After doing this, we have completely clean scene loads! No more ghost references hanging around and taking up valuable memory. Woo!

4 Likes

I have a post above that lays out a full solution for the final garbage collector bug we encountered (the OnValidate bug). But the post says "This message is awaiting moderator approval, and is invisible to normal visitors." I'm not sure how to contact a moderator to get it approved. But if anyone is encountering the same garbage collection issue with OnValidate that we did and wants the full solution we used, I'm working on creating a full writeup of all these issues and their various workarounds. I'll post a link to that writeup here in a bit.

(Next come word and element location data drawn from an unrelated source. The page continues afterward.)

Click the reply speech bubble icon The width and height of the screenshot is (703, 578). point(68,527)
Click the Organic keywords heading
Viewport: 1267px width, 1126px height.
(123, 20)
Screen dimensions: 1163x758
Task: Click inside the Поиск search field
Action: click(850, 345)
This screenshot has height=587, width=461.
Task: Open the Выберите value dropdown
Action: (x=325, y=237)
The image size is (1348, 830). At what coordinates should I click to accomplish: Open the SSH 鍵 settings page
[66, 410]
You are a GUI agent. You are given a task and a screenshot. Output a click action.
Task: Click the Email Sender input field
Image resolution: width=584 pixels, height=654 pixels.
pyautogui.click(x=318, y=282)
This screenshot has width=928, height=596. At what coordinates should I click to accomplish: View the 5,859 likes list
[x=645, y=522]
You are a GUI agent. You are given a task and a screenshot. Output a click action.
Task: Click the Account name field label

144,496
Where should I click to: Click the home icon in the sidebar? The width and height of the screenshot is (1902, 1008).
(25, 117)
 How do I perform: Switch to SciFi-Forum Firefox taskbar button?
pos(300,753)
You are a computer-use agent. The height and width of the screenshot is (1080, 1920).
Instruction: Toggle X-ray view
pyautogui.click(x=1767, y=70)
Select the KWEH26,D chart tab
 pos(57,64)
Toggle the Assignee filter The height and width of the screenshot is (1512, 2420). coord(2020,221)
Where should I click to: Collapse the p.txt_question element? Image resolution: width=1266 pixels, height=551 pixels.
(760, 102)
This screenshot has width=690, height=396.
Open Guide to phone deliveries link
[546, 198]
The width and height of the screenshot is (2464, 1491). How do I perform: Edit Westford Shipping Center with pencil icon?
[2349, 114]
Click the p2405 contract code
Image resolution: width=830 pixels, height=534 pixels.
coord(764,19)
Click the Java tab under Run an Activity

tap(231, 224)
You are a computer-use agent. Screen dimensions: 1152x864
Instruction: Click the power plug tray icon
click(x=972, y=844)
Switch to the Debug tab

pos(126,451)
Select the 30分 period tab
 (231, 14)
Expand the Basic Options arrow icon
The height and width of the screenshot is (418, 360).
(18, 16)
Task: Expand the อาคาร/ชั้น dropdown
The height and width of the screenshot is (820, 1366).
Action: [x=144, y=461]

All right full write up (including the solution for the OnValidate bug) is done!

2 Likes

Has the bug-report been added to the public issue tracker already? I can’t seem to find it, but would like to keep an eye on it.

@Peter77 I've sent 3 bug reports and repo cases for steps 2, 3, and 4 of that write-up I did. I don't believe they've been added to the public issue tracker yet, but I'll post here once they are.

2 Likes

Yes, we want to make it so you shouldn’t modify scripts to cleanup zombie references.

I’m pretty sure it was always like that (though I didn’t look too much back in time)

We do call UnloadUnusedAssets when we open scene in the Editor or use LoadScene (nonadditive) API. That happens after the scene is opened. But we don’t do it when opening scene backup while entering playmode. That probably requires more discussion as doing it after scene is opened means additional performance impact for entering playmode. It might reduce enter playmode time when called before serialization in a way that preserves assets used by a scene alive, so we don’t load back them during scene loading.

Thanks for that! Please put them here once you have ids.